Urban Education: views from two continents
Wednesday, 14/Sep/2011, 3:00pm - 4:30pm
KL 32/102
The symposium is sponsored by the World Educational Research Association (WERA), an association of national, regional, and international specialty research associations including EERA. WERA wants to advance education research as a scientific and scholarly field and undertakes initiatives that are global in nature and thus transcend what any one association can accomplish in its own country, region, or area of specialization.
The theme for the ECER conference among others says: “Cities have always been regarded as leading elements in Europe; they are modern, progressive and networked. They are producers and traders; they are medium for political and cultural development.” This WERA symposium broadens this European perspective on cities to include experiences from Mexico, Chile, Peru, Brasil and South Africa.
Chair: Lejf Moos, President EERA, Aarhus Universitet
Discussant: CHENG, Yin Cheong, Hong Kong Institute of Education, President-elect, World Educational Research Association
Urban Education in Latin America: some questions
Belmira Oliveira Bueno, University of São Paulo, Brazil
This work presents an overview about the urban education in Latin America. It first examines the definition of urban school, than, describes the development of public schools in the region and the efforts made by the countries for democratization of education. It is interrogated of both the social and political factors that lead to different problem posing and subsequent solutions within the countries. In this way, some themes and questions will be focused: the policy of the learning cycles in Brazil, the formal e non formal education for youngsters in Mexico, the Chilean educational reform and its changes, among others.
Capturing mobile lines of flight in the reconfiguring schooling landscape of the post apartheid city
Aslam Fataar, Department of Education Policy Studies, Stellenbosch University
The paper is based on the view that what people in South African ‘post-racial’ cities become can be understood by considering their daily interaction with the city’s schools.

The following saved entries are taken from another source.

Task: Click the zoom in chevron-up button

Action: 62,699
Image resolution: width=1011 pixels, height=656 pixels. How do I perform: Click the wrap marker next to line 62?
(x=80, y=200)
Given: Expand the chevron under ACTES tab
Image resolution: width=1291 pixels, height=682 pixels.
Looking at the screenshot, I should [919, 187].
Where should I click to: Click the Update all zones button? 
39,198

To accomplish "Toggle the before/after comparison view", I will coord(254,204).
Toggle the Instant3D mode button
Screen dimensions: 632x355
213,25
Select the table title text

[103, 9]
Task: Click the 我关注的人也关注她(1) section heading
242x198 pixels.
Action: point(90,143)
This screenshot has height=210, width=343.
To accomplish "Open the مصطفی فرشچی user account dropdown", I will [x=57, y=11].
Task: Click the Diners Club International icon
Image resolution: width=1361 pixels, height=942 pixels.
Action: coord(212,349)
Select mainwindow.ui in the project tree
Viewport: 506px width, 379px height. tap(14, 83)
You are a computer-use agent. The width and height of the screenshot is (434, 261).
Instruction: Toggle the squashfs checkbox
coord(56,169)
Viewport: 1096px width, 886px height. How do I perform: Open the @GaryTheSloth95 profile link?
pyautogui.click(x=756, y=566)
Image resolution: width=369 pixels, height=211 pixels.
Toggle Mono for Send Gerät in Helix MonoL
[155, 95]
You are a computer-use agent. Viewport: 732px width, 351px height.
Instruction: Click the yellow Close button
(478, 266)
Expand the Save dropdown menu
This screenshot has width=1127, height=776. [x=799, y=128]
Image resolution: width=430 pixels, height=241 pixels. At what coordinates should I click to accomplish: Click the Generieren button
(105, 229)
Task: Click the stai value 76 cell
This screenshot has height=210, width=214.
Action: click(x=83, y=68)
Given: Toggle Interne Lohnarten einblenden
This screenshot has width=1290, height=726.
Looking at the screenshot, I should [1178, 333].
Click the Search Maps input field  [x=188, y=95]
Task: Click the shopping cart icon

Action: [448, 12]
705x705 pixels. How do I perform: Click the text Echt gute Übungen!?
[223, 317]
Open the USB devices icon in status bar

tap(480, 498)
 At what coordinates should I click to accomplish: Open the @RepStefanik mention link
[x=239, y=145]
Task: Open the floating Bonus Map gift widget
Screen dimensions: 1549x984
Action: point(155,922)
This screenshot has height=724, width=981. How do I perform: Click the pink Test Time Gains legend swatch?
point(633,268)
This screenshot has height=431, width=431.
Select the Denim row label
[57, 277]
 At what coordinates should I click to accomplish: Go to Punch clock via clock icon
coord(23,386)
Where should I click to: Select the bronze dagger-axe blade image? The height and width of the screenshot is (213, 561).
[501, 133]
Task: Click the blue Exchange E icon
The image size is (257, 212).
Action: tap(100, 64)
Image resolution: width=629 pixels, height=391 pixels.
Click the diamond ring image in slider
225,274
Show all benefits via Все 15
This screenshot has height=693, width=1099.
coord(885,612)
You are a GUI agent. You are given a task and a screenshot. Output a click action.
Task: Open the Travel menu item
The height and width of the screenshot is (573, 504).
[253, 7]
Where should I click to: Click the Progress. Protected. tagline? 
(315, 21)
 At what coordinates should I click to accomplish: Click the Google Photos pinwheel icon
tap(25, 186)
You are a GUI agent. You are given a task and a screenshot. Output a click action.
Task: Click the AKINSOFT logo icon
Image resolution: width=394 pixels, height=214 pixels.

The ‘desire’ for quality schooling unlike the situation during the apartheid years is a key motivator of school choice. Mobility is central to contemporary school access. I focus on the interaction between ‘lived space’ and the subjectivities people take on as they navigate the city’s schools. I combine the work on grassroots globalization, and on the ‘post colony’, to suggest that urban educational practices, processes and subjectivities are the outcome of a complex of contingent dynamics articulated in the place of the city. Theoretically, I bring notions of ‘space’, ‘mobility’, and ‘self-formation’ into an analytical application and consideration of the subjectivities associated with schooling in post-apartheid cities. The school going subject’s mobility inflects the post-apartheid city, leading to a ‘city on the move’. South African cities are now cities on the move and on the make, made up of heterotopic spaces, where school-related citizenship is not cultivated in the place of students’ living environments, but in precarious extensions that they make daily across the city.
Public School in Metropolitan Lima. An institution in extinction?
Ricardo Cuenca, Senior Researcher of the Institute of Peruvian Studies, Lima, Peru
What is the future of public schools in Metropolitan Lima? Who are those who claim private basic education in Lima? What is the quality of private schools in Lima? Who would be in the future users of the public school in Lima? The study hypothesis is that the demand for public basic education services in Metropolitan Lima would be reduced to the most excluded families should remain a scenario in which the private supply growth increases, despite the quality of service provided, and the size of families is maintained. The main objective is to analyse the future position of public school in Metropolitan Lima, in the light of economic and demographic changes in the country.